▶ _Data entries_:
..............................

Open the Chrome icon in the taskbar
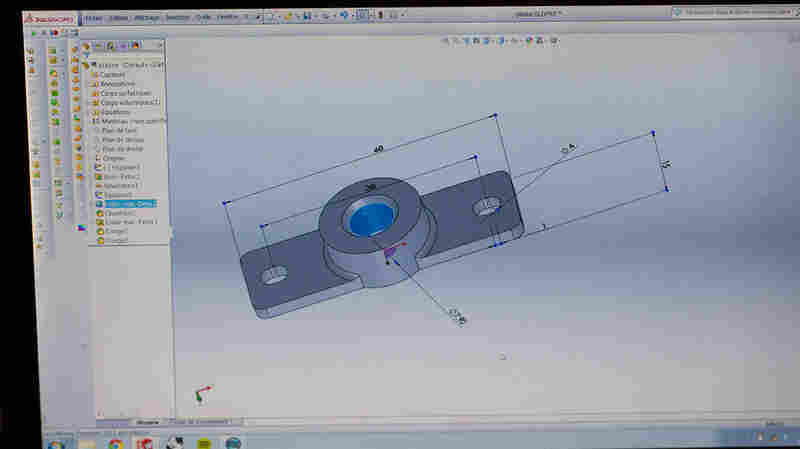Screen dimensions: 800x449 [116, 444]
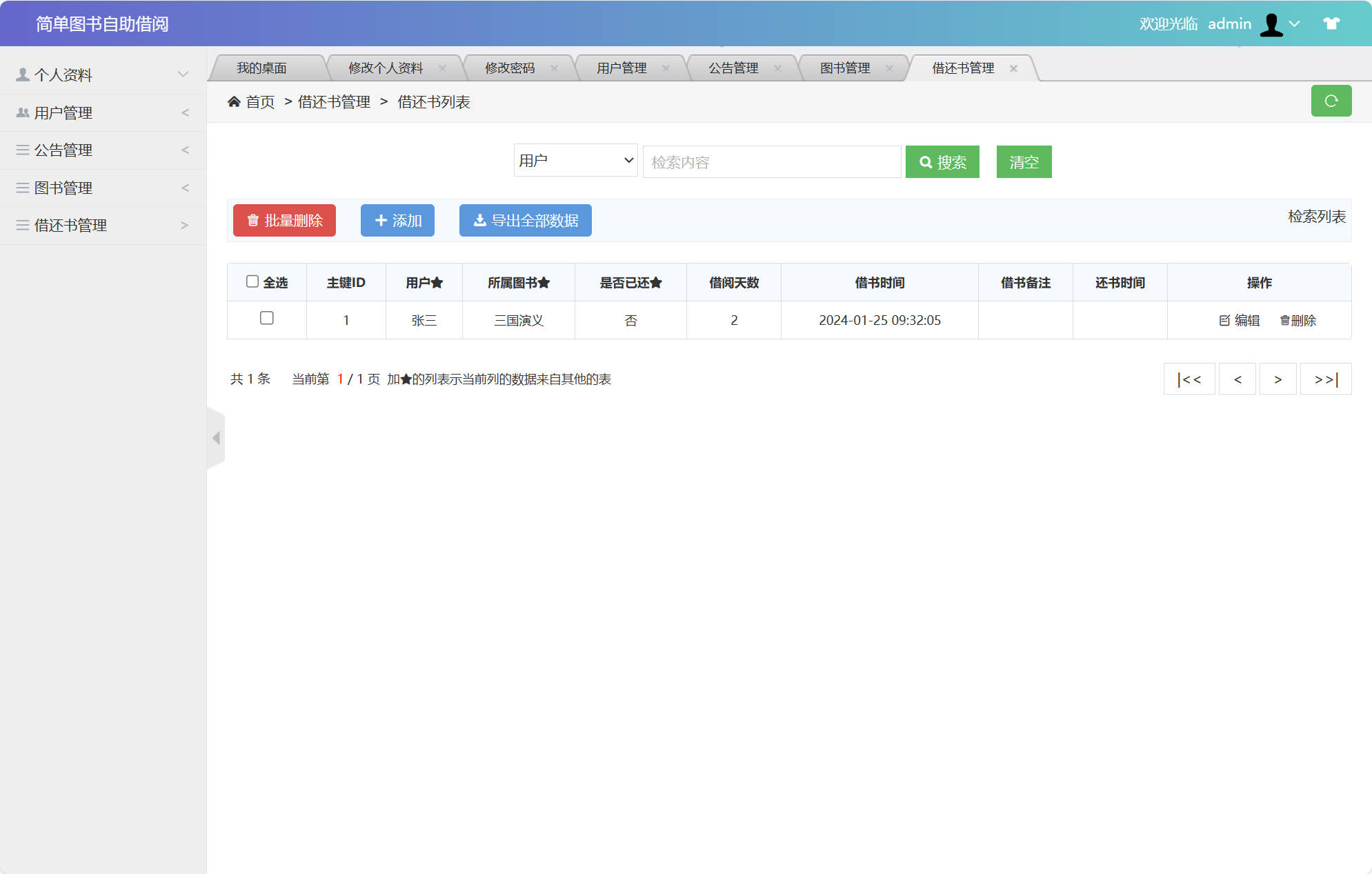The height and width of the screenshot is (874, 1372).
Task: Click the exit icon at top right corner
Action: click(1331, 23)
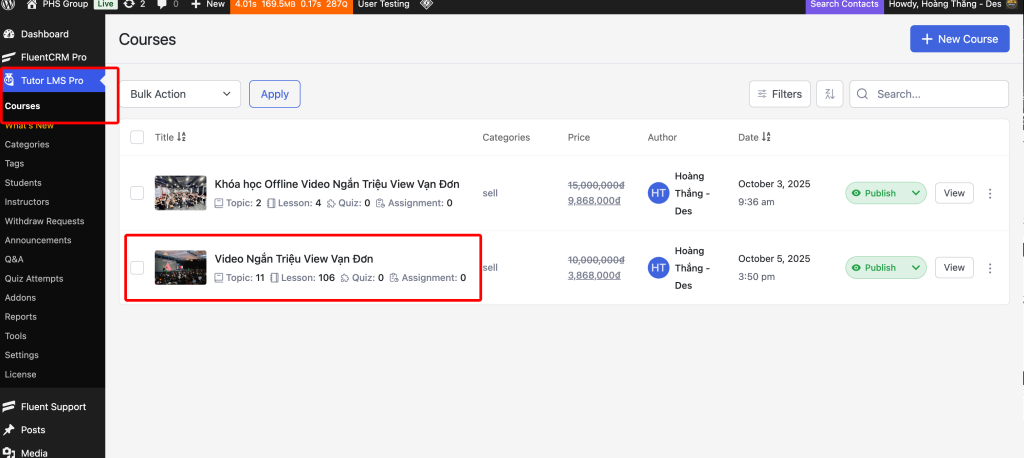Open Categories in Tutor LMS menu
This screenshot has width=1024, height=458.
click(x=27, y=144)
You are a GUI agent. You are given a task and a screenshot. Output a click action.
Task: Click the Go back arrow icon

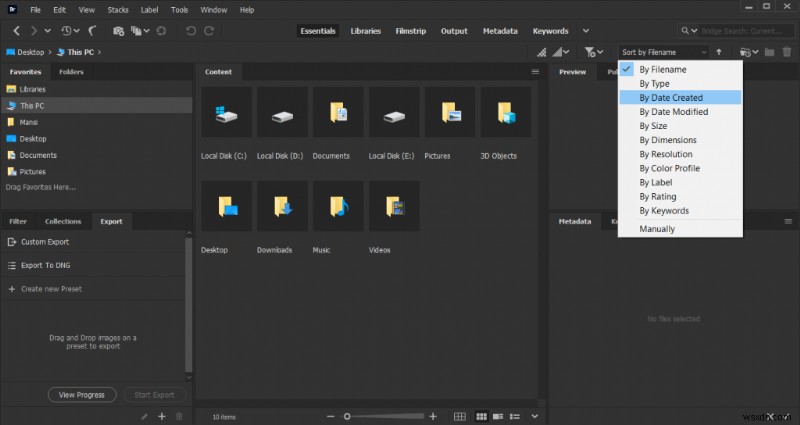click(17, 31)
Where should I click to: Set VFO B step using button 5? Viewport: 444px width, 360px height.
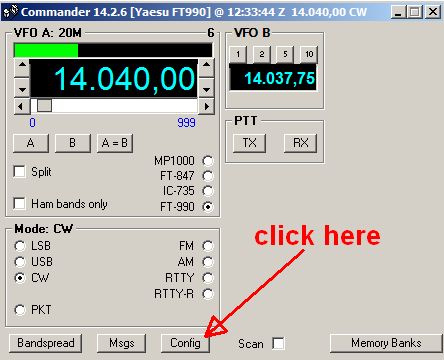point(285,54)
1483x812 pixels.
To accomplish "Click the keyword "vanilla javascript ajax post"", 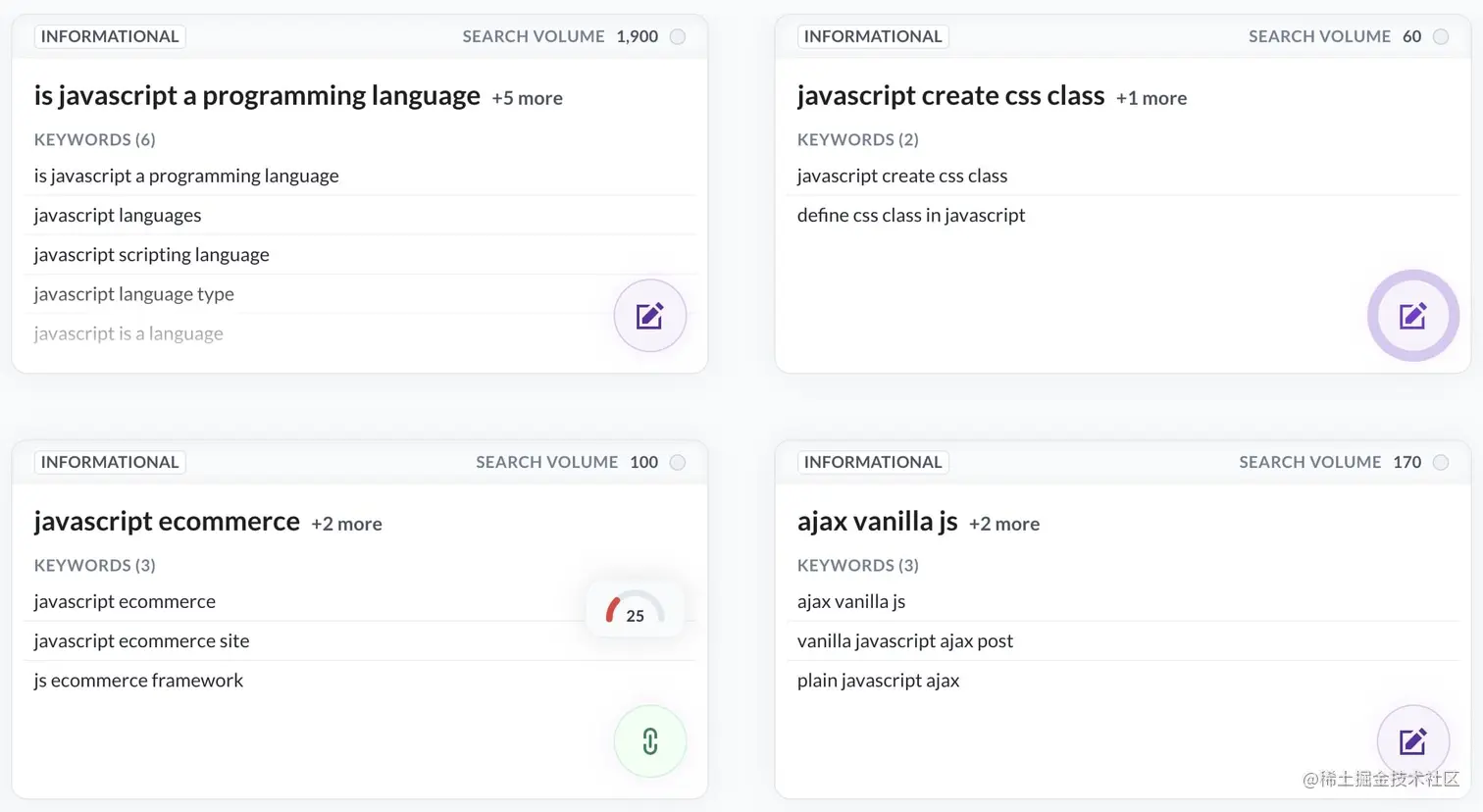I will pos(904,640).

..............................

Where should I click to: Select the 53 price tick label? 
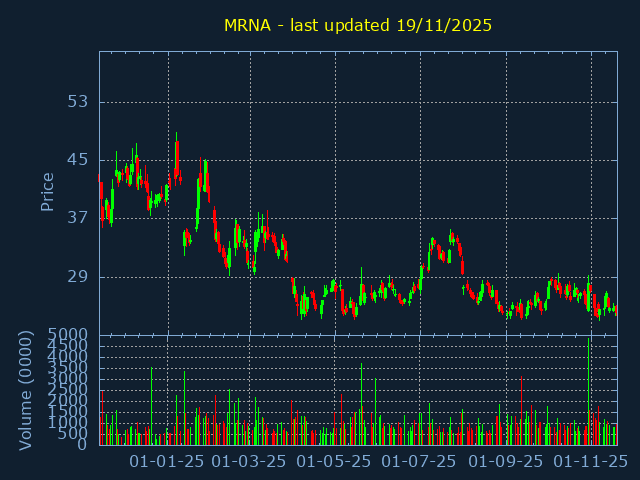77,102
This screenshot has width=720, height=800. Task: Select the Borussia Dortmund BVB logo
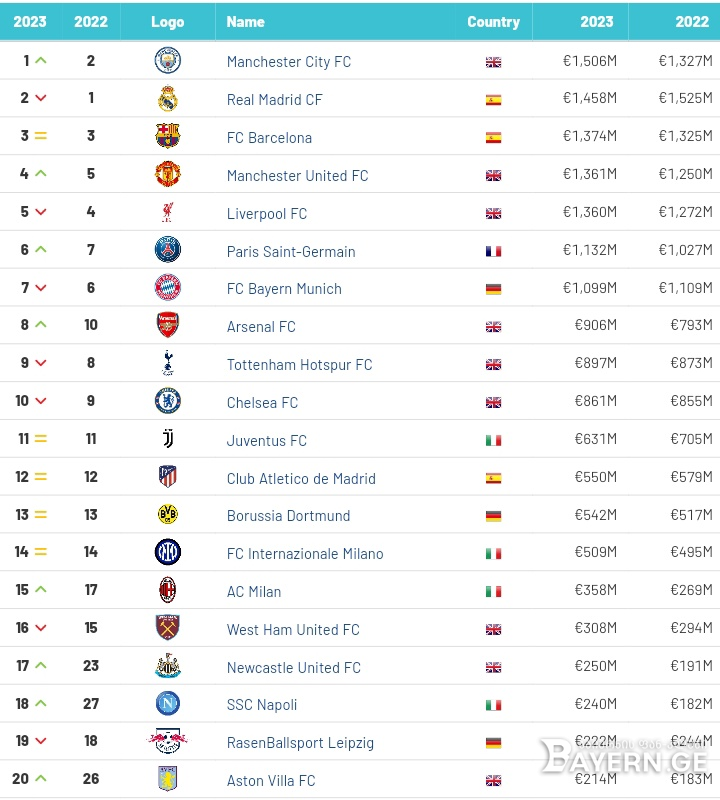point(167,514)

..............................

▶ _What is required_:
Write out the part of the entries that opens with the line containing "This screenshot has width=720, height=800." and closes with the line containing "point(167,514)", swapping "logo" for "emblem" and changing nothing else. Leave the pictures out.

▶ _Output for this task_:
This screenshot has width=720, height=800. Task: Select the Borussia Dortmund BVB emblem
point(167,514)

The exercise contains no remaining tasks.